START PAGE EXCERPT

Next, we will complete the combinational design aspects of the RISC-V datapath by discussing the controller, the ALU control unit, and the ALU design itself.

> Note: The controller for the RISC-V datapath is combinational and updated every cycle based on the opcode. This is different than the control unit in AlbaCore, which uses a Finite State Machine (which we will cover in Reading 14).

Recall from zyBook Participation Activity 4.4.1: How the ALU control bits are set depends on the ALUOp control bits and the different function codes for the R-type instruction.



### Full ALU Controller Truth Table

|Signal|Operation|
|:--|:--|
|<code>0000</code>|AND|
|<code>0001</code>|OR|
|<code>0010</code>|add|
|<code>0110</code>|add|

In [None]:
%%dslx --top=riscv_simple_alu --pipeline_stages=1 --flop_inputs=false --flop_outputs=false

const ALU_OP_AND = u4:0;    // 0000
const ALU_OP_OR = u4:1;     // 0001
const ALU_OP_ADD = u4:2;    // 0010
const ALU_OP_XOR = u4:3;    // 0011
const ALU_OP_SUB = u4:6;    // 0110
const ALU_OP_SLT = u4:7;    // 0111
const ALU_OP_SLL = u4:8;    // 0100
const ALU_OP_SRL = u4:9;    // 1001
const ALU_OP_LUI = u4:10;   // 1010
const ALU_OP_NOP = u4:15;  // 1111

fn twos_complement(value: u33, bit:u1) -> u33{

    match(bit){
      u1:0 => value,

      _ => {
        let sign_extend_val:u33 = signex(bit, u33:1);
        (value ^ sign_extend_val) + u33:1
      }
    }
}

fn add_sub_32_with_carry(a: u32, b: u32, add_sub: u1) -> (u1, u32) {

  // Expand both busses from 32 to 33
  let a_with_overflow:u33 = a as u33;
  let b_with_overflow:u33 = twos_complement(b as u33, add_sub);

  let result_with_carry = a_with_overflow + b_with_overflow;

  // Get the first eight bits
  // This notation uses the same notation as range in Python
  // [0:32] actually gets the 32 bits from 0 to 31 where 32 is *exclusive*
  let result = result_with_carry[0:32];

  // To access one bit, use the bit you want and +:u1
  let carry_bit = result_with_carry[32+:u1];

  // Finally, return the sum and carry bit
  (carry_bit, result)
}


// We will design the ALU together here


In [None]:
#@title Run this cell to synthesize the riscv_simple_alu cell {display-mode: "form"}
#@markdown - Click the ▷ button to run synthesis, static timing analysis and global placement

placement_density = 1 #@param {type:"slider", min:0, max:1.0, step:0.01}
clock_period_ps = 10000 #@param {type:"slider", min:0, max:100000, step:1}
clock_period_ns = clock_period_ps / 1000.0
core_area = 'absolute' # @param ["relative", "absolute"]

# @markdown ### core_area_relative
# @markdown compute core area from the design size
utilization_percent = 100 #@param {type:"slider", min:0, max:100, step:1}
# @markdown ### core_area_absolute
# @markdown set core area explicitly
core_width_microns = 150 #@param {type:"slider", min:0, max:1000, step:1}
core_padding_microns = 0 #@param {type:"slider", min:0, max:100, step:1}

from IPython.display import display, display_png
import IPython.display
import PIL.Image

if core_area == 'relative':
  core_area_value = RelativeCoreArea(utilization_percent)

END PAGE EXCERPT

*REQUIRED TASK 1*: According to the RISC-V datapath excerpt, what does the control unit in AlbaCore use?
*REQUIRED TASK 2*: Carry on writing the RISC-V datapath excerpt, picking up right after its final line.
The records come from a source unrelated to the RISC-V datapath excerpt.

START DATA PROVIDED

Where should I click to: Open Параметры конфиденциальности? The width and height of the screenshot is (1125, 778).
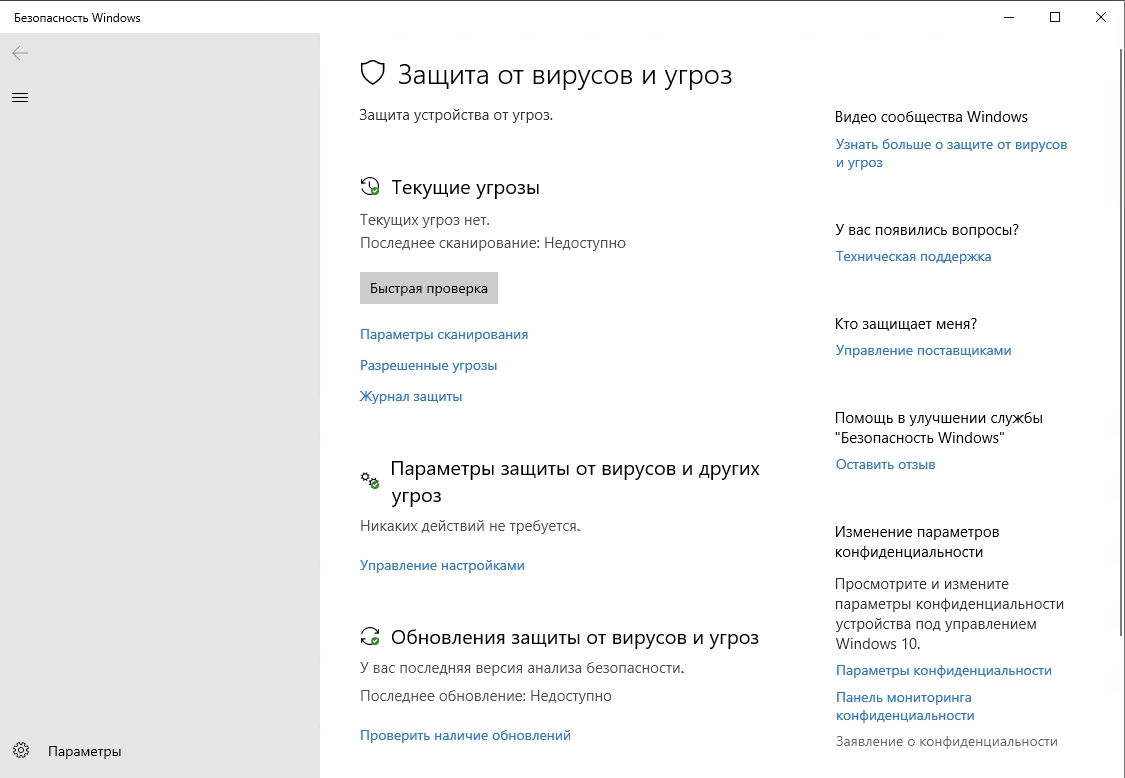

END DATA PROVIDED
START DATA PROVIDED

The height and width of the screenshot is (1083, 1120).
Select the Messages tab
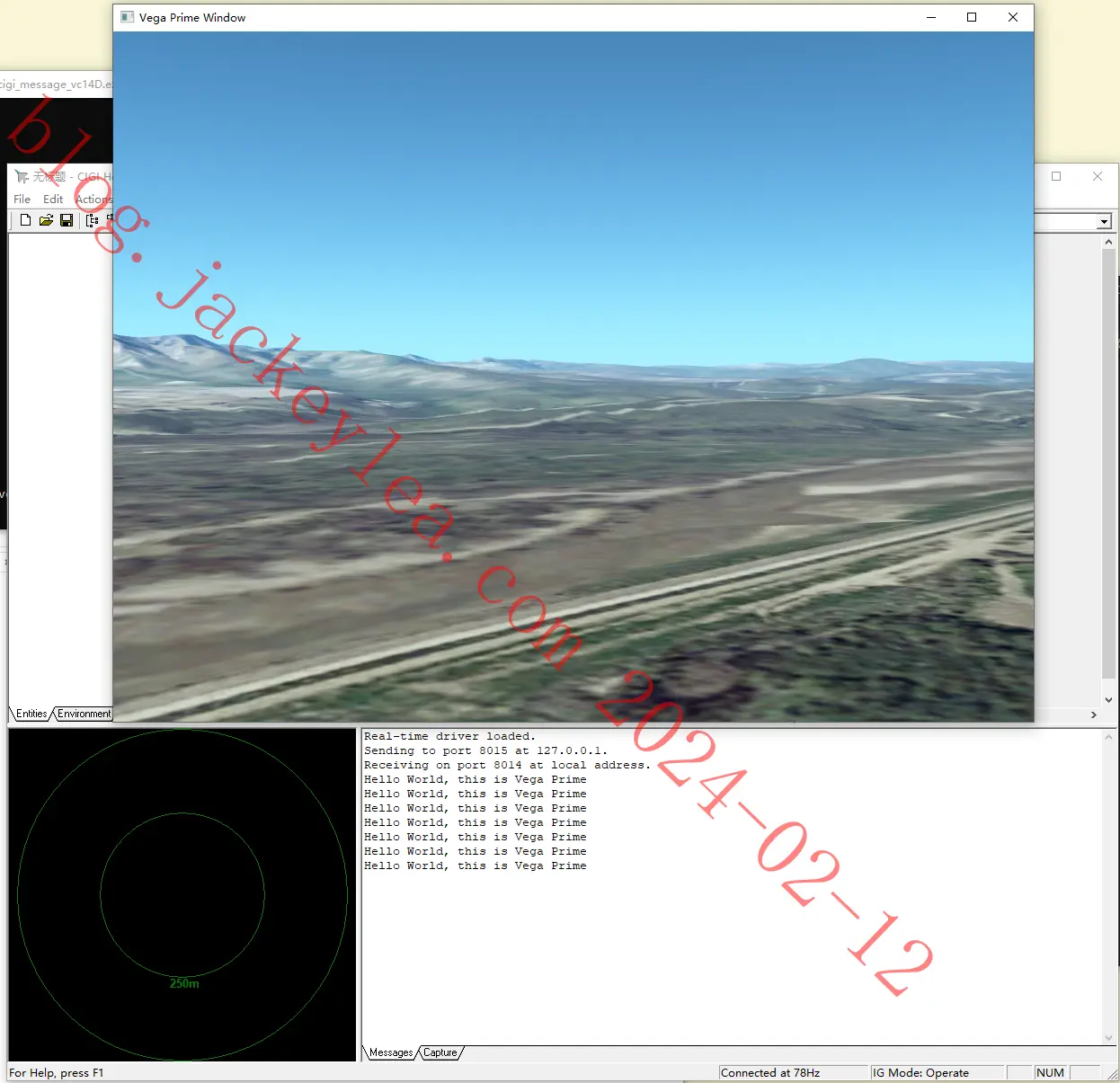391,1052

END DATA PROVIDED
START DATA PROVIDED

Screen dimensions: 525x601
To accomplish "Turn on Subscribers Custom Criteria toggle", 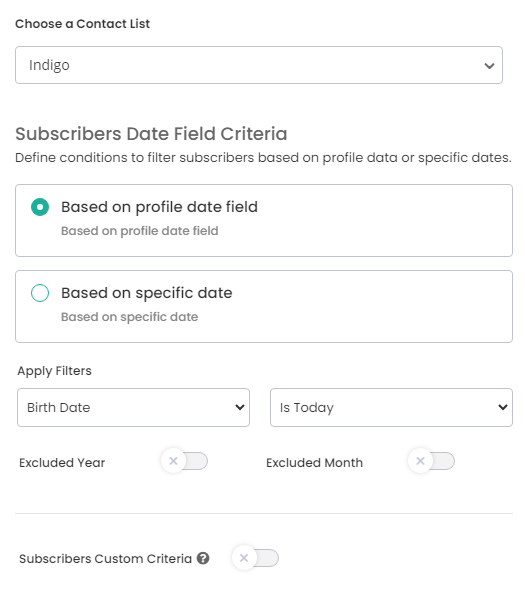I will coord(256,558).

END DATA PROVIDED

*TASK ANSWER 1*: A Finite State Machine.

*TASK ANSWER 2*:
else:
  core_area_value = AbsoluteCoreArea(core_width_microns, core_padding_microns)

tb = widgets.TabBar(['synthesis', 'netlist', 'timing', 'placement', 'area', 'power'])

# run yosys synthesis
with tb.output_to('synthesis', select=True):
  synth_results = run_synthesis()
  tb.clear_tab()

with tb.output_to('synthesis', select=False):
  grid = widgets.Grid(1, 2, header_row=False, header_column=False)
  with grid.output_to(0, 0):
    display(synth_results.cell_stats)
  with grid.output_to(0, 1):
    display(synth_results.design_stats)

# display gate level netlist
with tb.output_to('netlist', select=False):
  with synth_results.synth_v.open('r') as f:
    print(f.read())


# run opensta static timing analysis
with tb.output_to('timing', select=True):
  opensta_results = run_opensta()
  tb.clear_tab()

# display opensta report
with tb.output_to('timing', select=False):
  display(
      opensta_results.style.hide(axis='index')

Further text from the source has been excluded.